Литературный музей уже терял свой уют "дворянского гнезда". Одна из сотрудниц сказала мне с горечью, что и собираться компаниями теперь нельзя – это вызывает подозрение. А бедная У. теперь покупала в буфете не только лакомства для больного отца, но и то, что подходило для тюремной передачи. Ее обожаемый брат был арестован. Вскоре она стала ездить в "Матросскую тишину" и даже раза два попадала под трамвай при этих безумных поездках, к счастью, выскакивала из аварии невредимой. Однажды она мне сказала мужественно и скорбно: "Моя жизнь кончена", – так сильно она любила своего брата. Потом она перешла из Литературного музея в другой, где работала много лет, была любима и ценима.
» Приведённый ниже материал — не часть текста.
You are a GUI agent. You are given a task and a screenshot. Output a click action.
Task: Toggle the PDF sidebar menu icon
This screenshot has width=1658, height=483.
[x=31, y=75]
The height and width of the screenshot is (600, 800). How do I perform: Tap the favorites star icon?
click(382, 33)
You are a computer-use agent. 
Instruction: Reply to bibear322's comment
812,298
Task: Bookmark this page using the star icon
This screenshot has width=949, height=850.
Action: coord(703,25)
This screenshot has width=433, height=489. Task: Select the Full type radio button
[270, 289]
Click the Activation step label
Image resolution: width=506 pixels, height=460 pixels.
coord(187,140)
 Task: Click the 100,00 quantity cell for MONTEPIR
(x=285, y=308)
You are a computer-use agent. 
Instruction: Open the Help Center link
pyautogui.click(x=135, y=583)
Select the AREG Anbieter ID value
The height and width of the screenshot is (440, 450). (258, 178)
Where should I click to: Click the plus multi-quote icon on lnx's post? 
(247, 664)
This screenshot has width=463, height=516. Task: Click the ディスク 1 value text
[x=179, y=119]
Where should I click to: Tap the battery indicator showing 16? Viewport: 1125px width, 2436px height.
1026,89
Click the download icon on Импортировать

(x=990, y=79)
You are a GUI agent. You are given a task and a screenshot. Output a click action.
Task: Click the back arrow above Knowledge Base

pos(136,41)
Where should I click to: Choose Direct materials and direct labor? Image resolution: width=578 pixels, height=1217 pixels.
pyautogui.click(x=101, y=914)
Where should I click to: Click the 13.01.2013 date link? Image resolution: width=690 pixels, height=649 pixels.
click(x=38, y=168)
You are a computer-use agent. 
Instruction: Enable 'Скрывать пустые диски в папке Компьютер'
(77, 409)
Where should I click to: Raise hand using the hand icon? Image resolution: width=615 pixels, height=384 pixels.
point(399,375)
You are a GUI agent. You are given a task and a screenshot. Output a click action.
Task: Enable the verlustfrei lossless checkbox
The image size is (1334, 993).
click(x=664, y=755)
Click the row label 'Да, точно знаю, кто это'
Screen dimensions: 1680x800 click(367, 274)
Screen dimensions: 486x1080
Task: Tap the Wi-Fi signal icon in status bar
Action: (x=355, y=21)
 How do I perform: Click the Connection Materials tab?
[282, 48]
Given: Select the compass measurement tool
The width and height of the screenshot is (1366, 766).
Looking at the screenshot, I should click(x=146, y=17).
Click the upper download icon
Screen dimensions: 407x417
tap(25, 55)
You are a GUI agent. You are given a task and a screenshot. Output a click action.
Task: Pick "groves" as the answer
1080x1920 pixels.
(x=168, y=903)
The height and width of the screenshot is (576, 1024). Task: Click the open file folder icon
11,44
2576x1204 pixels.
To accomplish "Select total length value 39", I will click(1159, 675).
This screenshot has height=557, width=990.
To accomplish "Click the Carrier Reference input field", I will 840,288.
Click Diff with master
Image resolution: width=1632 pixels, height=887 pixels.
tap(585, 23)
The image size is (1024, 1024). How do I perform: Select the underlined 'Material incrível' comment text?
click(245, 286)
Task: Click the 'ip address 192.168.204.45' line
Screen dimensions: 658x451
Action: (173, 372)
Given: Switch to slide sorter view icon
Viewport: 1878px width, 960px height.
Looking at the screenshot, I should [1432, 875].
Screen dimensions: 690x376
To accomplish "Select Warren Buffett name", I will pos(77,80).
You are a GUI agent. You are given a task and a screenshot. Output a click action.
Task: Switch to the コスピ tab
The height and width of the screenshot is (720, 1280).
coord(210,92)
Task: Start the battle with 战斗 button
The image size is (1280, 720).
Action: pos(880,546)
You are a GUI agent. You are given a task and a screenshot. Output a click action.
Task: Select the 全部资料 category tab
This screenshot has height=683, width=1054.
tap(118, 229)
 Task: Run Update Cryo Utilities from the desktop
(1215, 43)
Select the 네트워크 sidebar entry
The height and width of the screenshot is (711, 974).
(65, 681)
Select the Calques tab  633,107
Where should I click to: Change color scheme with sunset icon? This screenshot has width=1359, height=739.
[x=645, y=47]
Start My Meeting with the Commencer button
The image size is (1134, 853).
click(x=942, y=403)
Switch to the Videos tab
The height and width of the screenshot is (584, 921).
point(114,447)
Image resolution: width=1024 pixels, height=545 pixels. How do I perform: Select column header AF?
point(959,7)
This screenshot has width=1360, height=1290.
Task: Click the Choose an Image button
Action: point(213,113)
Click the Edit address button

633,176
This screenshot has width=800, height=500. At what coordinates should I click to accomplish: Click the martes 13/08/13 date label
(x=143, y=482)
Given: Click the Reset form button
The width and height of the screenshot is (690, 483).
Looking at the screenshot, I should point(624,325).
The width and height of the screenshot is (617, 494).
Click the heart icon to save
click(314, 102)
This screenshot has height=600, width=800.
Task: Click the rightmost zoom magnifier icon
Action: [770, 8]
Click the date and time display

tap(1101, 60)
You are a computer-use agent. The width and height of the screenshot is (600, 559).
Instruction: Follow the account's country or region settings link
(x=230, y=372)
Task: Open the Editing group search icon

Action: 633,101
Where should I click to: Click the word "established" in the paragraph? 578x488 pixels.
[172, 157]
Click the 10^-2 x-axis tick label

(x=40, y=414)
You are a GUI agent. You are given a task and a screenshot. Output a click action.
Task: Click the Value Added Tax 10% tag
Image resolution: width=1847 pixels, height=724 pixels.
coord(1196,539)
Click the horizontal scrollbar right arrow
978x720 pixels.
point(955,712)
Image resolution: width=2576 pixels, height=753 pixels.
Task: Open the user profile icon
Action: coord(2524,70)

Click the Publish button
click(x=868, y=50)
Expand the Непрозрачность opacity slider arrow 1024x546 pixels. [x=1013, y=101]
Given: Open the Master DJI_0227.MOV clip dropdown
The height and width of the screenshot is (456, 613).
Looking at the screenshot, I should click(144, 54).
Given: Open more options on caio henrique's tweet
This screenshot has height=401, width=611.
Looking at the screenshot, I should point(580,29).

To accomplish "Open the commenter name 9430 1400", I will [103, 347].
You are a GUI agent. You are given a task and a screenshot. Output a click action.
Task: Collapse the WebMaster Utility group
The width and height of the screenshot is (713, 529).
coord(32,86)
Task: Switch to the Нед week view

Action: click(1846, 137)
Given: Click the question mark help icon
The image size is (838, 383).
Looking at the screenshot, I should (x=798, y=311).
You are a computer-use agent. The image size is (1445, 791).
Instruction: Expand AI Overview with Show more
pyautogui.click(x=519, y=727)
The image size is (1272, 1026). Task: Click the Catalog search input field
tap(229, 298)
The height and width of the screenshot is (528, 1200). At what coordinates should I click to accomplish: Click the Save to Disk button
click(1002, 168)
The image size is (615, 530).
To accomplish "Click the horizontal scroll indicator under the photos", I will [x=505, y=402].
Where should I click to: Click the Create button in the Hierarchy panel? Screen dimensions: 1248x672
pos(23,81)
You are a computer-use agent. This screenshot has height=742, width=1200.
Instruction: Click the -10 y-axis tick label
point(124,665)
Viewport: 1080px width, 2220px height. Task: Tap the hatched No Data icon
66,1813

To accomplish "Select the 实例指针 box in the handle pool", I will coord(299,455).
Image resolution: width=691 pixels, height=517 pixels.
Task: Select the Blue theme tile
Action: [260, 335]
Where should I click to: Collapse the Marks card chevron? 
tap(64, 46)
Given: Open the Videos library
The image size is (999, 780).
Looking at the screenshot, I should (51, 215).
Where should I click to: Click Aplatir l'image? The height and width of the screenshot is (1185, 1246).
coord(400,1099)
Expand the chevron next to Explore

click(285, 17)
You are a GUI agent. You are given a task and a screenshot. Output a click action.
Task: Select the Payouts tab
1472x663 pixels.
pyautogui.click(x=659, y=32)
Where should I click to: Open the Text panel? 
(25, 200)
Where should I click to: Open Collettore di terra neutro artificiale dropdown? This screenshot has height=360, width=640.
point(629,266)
Какова была судьба ее брата, не знаю.
Другая сотрудница Литературного музея, носящая фамилию великого русского писателя и состоящая в родстве с одним из блистательных писателей "серебряного века", подала заявление в спецотдел. Она сообщала, что в фондах Литературного музея хранится номер эмигрантских "Последних новостей", где перепечатано частное письмо Бухарина политического содержания. Незадолго до этого меня поразила ее реплика, не совсем уместная в устах старой московской интеллигентки. Дело было в коридоре, где мы курили.
Заговорили о том, как безобразно новое здание Ленинской библиотеки. Я сболтнула: "Даже сам Сталин сказал…" – и привела приписываемые ему критические слова по поводу этой новостройки.
"Почему "даже"?" – поправила она меня с какой-то двусмысленной улыбкой.
А в Ленинской библиотеке молодая сотрудница из так называемых коммуноидов, то есть беспартийная коммунистка, с омерзением сказала о предсмертном слове Бухарина: "Фигляр какой-то".